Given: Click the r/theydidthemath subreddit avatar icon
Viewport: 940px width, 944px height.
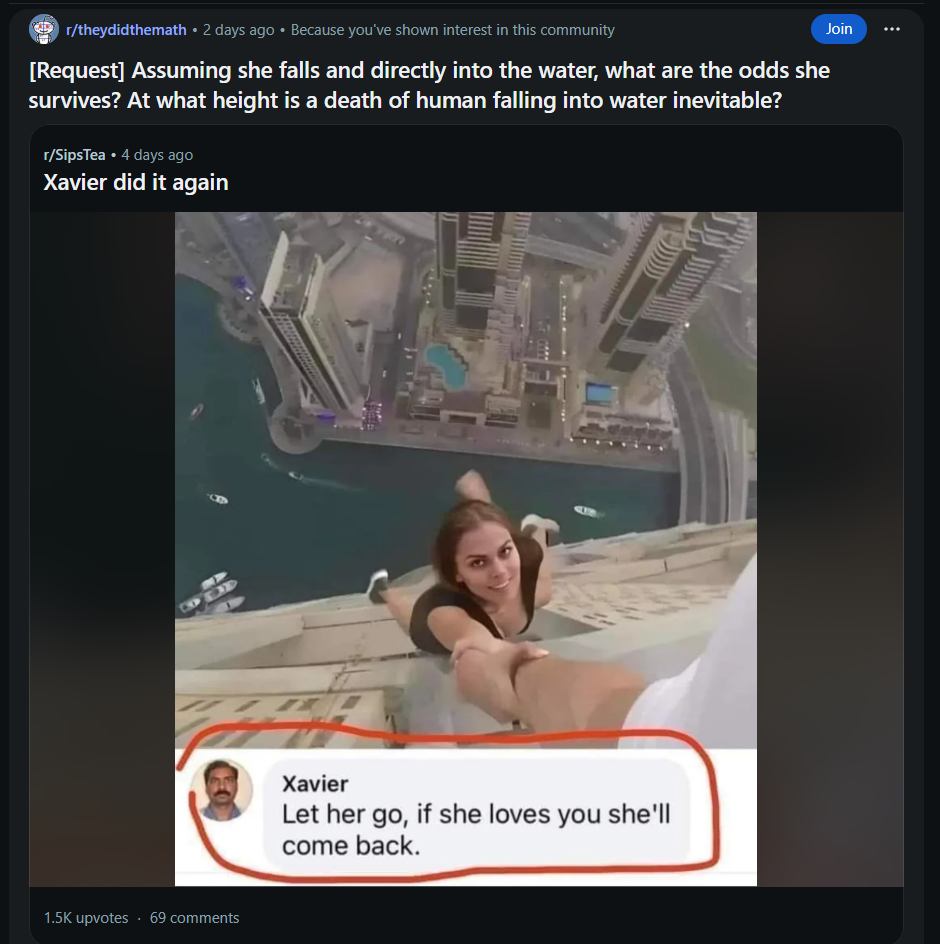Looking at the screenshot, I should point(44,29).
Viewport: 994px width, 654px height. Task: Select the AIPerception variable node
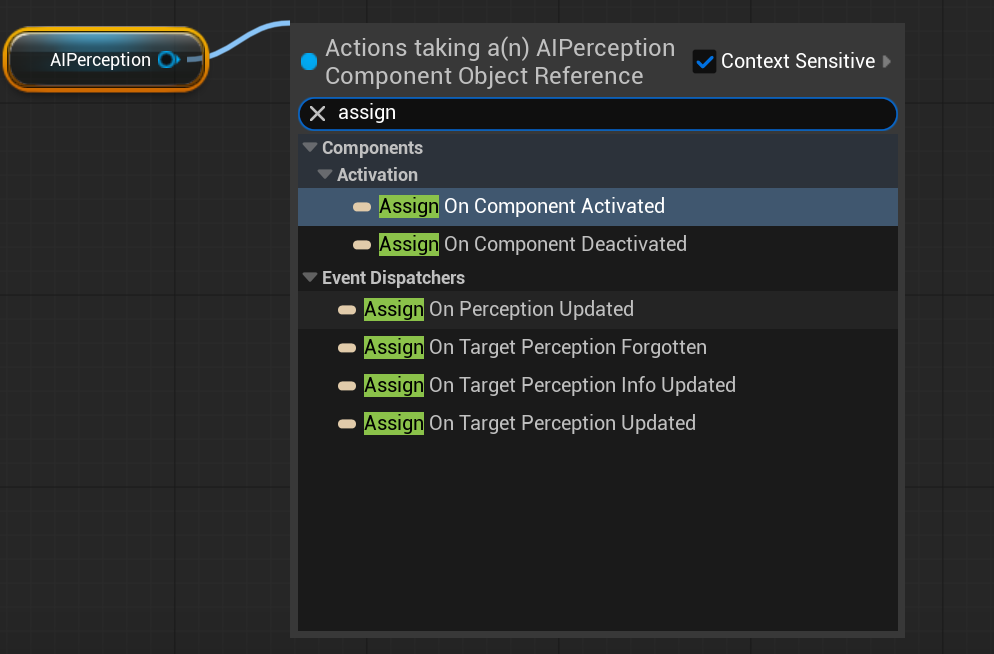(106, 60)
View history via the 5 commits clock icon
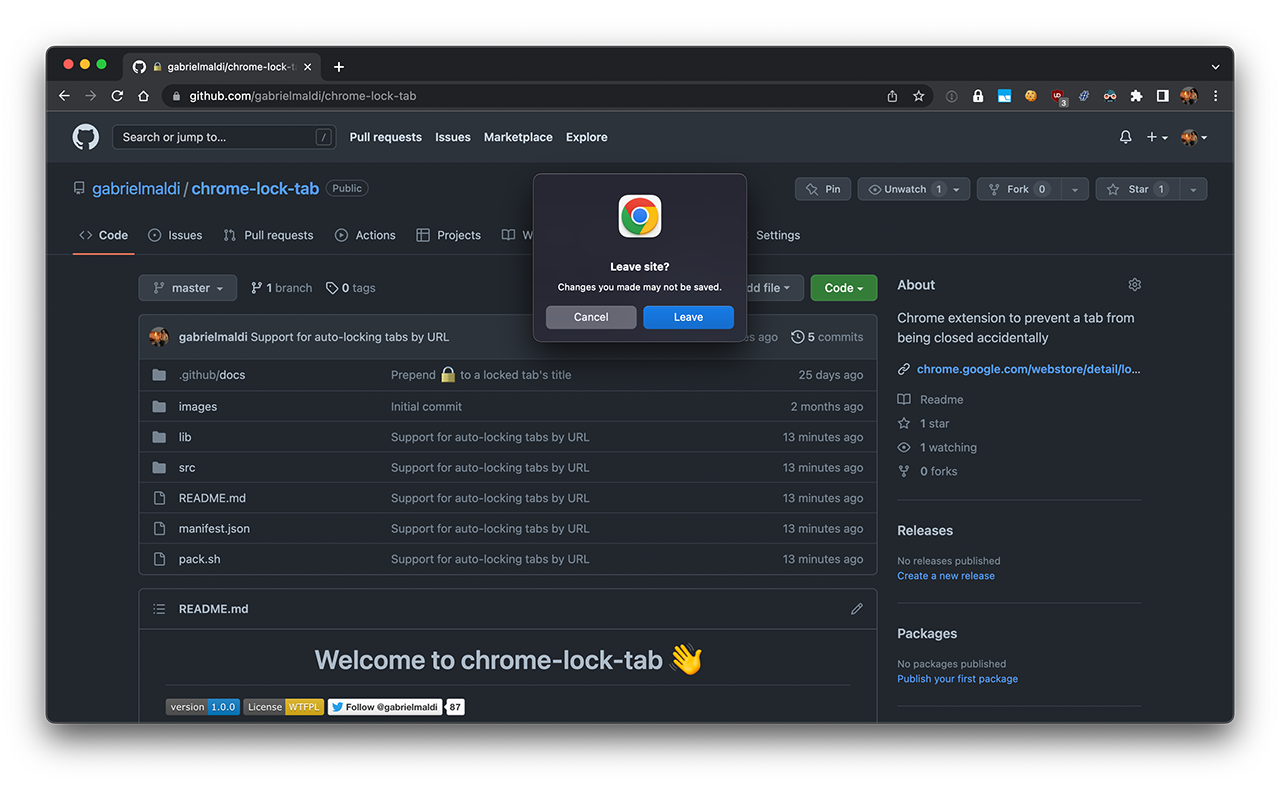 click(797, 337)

- What you will do:
Return the listing unchanged except for the pictures, which should be dropped.

- Your response:
Given: Click the r/theydidthemath subreddit avatar icon
Viewport: 940px width, 944px height.
Looking at the screenshot, I should point(44,29).
Viewport: 994px width, 654px height. Task: Select the AIPerception variable node
(106, 60)
View history via the 5 commits clock icon
 click(797, 337)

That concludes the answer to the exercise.